**Information**
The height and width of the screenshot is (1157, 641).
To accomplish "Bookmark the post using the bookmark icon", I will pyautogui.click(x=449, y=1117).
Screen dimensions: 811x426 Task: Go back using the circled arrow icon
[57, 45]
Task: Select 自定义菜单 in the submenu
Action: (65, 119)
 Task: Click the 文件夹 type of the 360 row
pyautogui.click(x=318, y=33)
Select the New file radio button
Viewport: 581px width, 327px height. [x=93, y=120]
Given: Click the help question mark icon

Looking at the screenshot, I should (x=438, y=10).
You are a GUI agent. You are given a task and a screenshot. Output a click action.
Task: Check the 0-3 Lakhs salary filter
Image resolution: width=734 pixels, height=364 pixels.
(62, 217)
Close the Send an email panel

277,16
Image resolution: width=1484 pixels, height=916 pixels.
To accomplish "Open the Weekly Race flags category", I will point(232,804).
==
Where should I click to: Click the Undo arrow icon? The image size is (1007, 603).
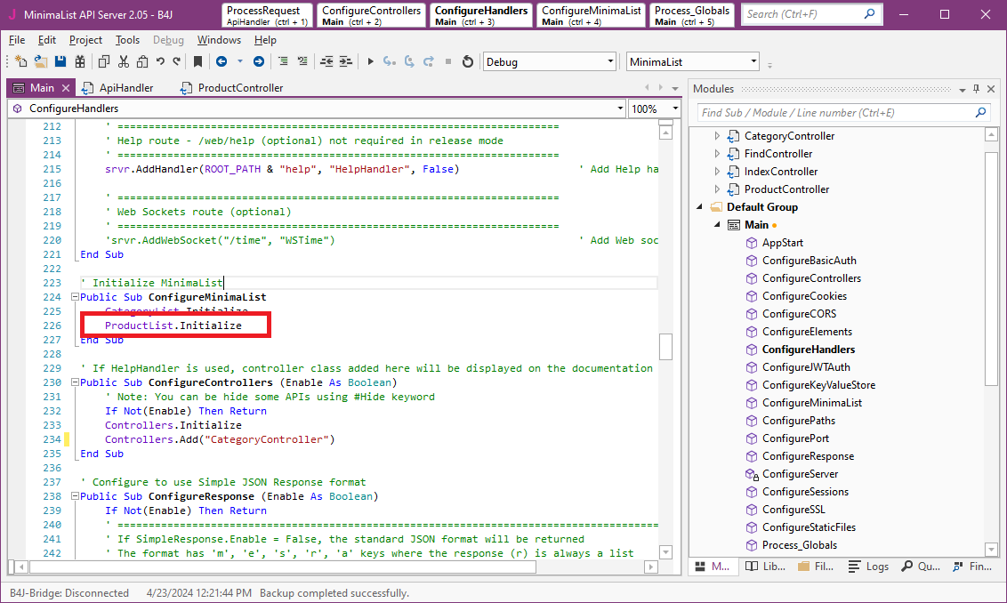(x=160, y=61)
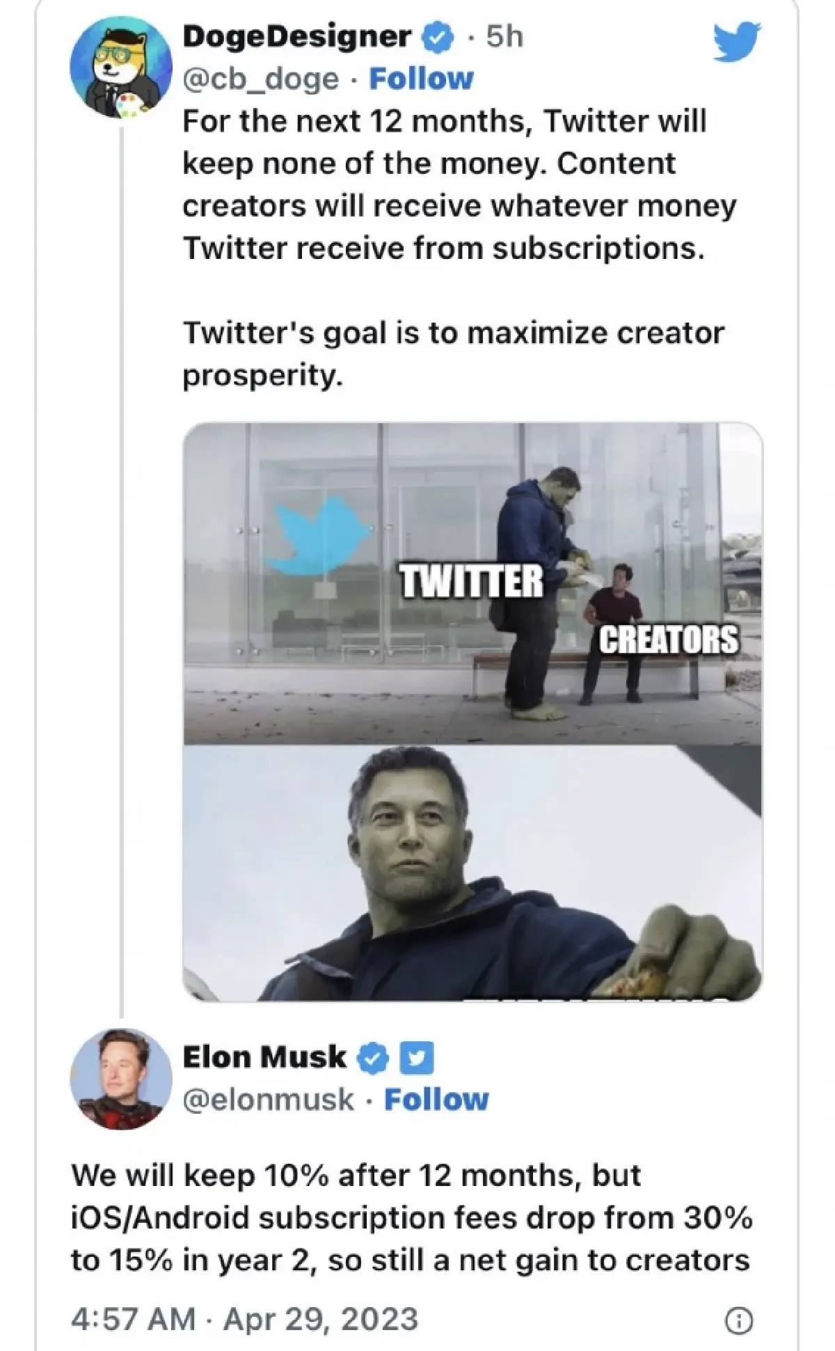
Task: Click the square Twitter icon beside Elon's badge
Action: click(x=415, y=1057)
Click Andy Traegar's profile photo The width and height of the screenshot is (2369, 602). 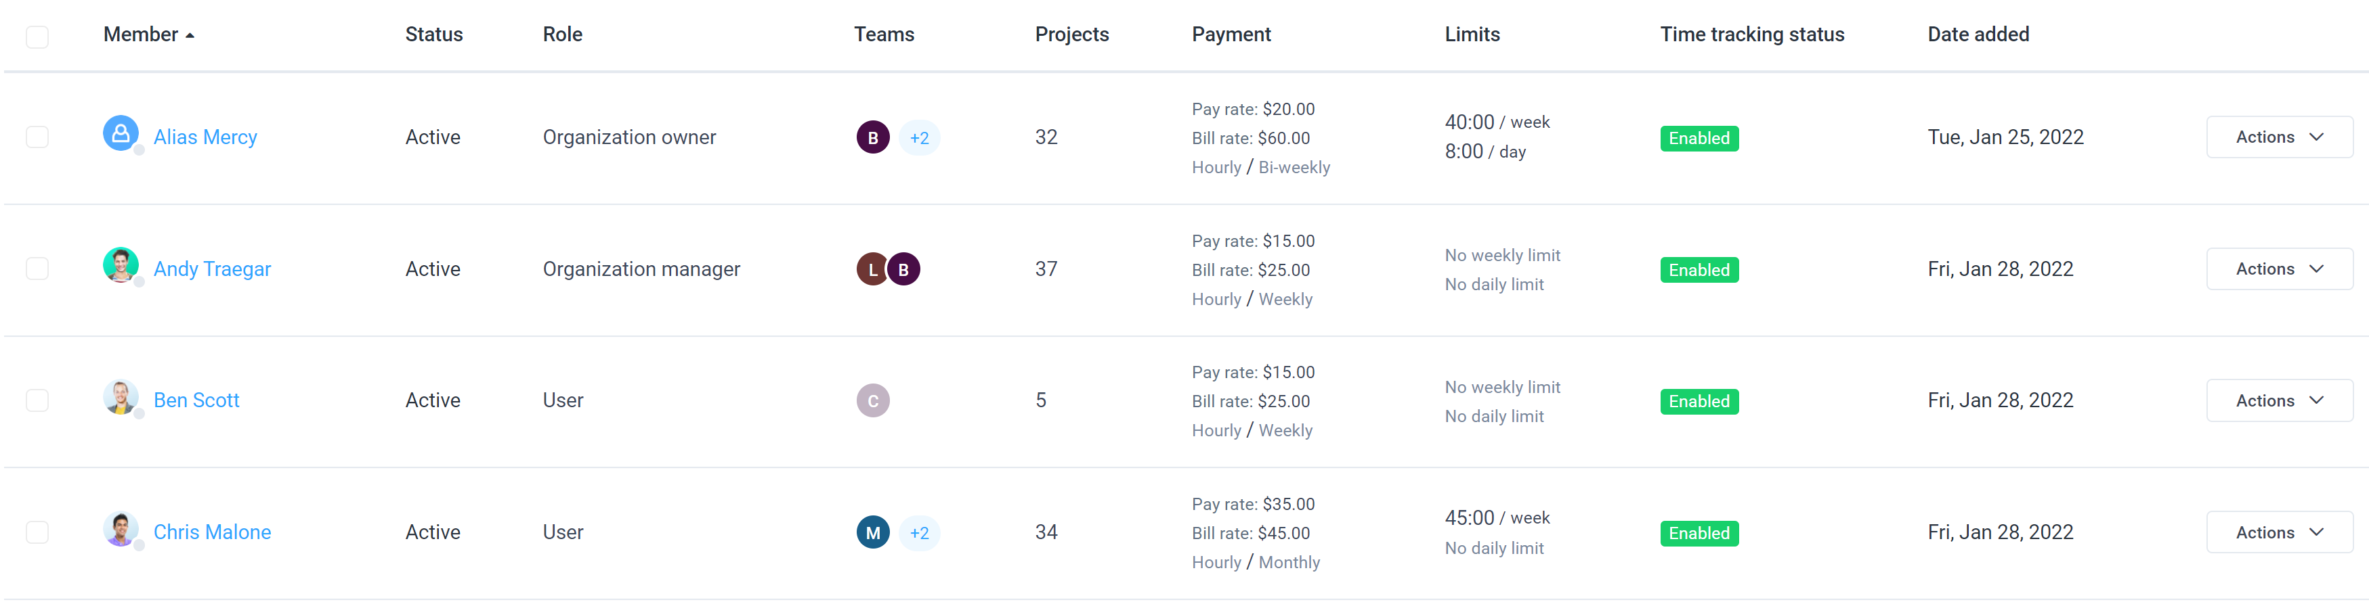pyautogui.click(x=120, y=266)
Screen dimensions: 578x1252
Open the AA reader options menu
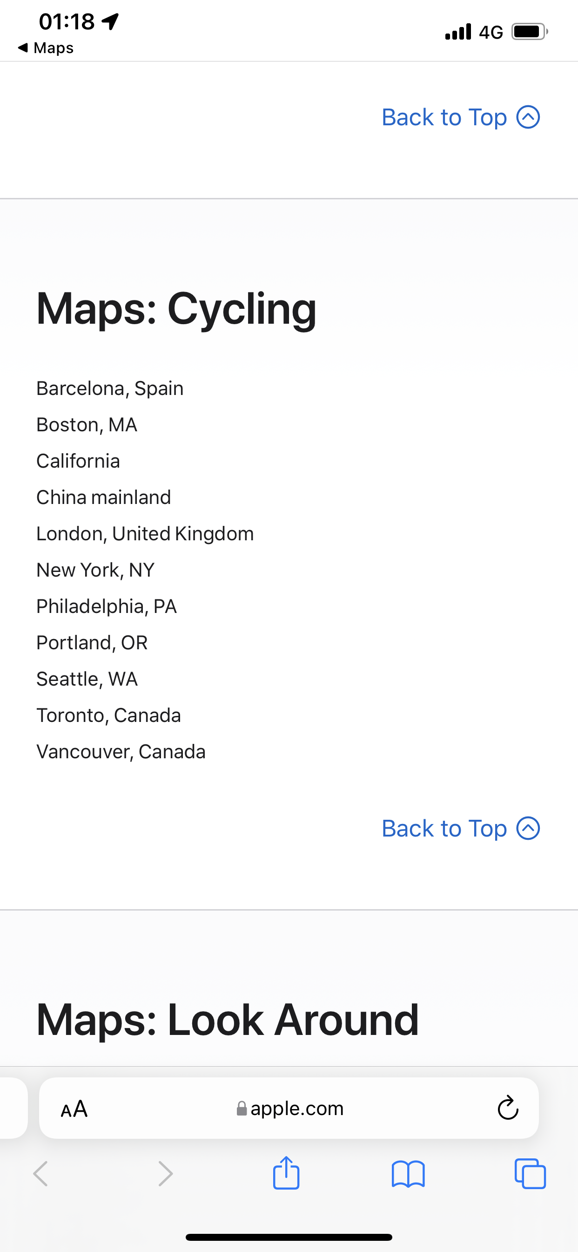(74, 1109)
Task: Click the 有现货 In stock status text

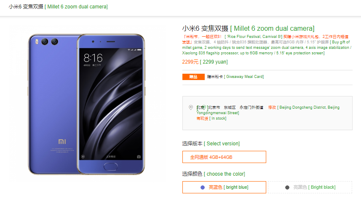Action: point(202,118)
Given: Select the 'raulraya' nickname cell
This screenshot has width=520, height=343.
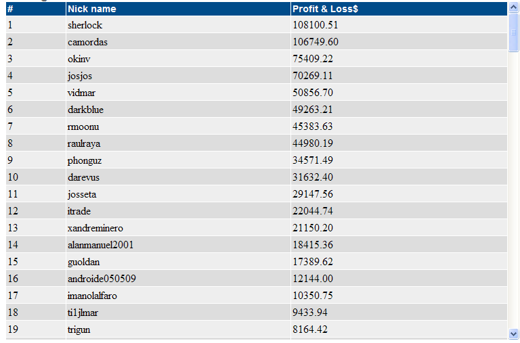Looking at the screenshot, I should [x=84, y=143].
---
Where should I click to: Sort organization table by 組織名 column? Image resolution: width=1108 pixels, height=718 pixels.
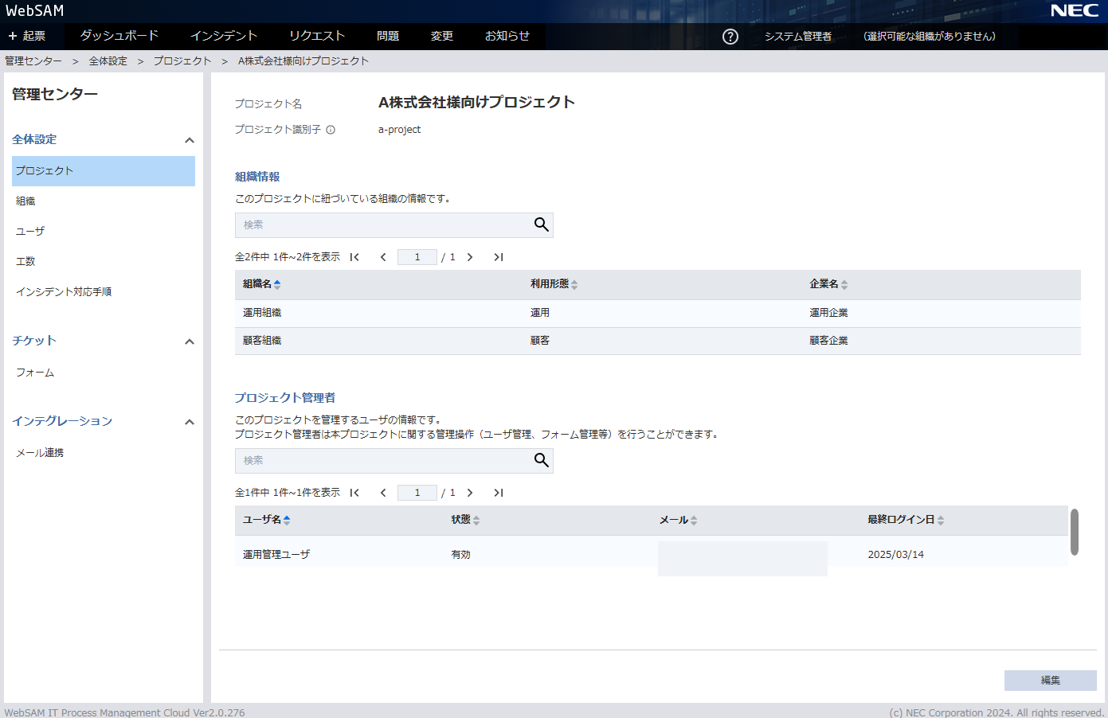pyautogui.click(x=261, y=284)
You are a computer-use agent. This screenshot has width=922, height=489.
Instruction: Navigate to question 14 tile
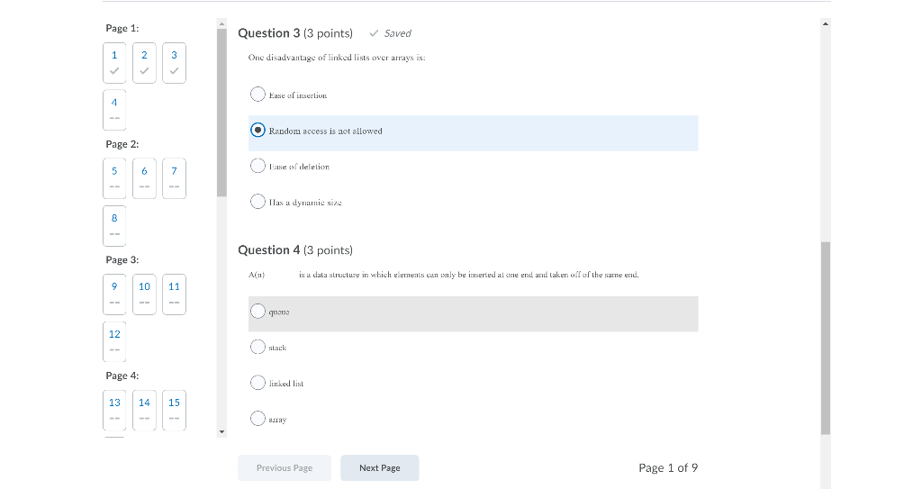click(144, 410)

**Problem requirements**
The lines to return are those in the material above that hold "agent".

**Response below**
You are a GUI agent. You are given a task and a screenshot. Output a click action.
You are a computer-use agent. This screenshot has width=922, height=489.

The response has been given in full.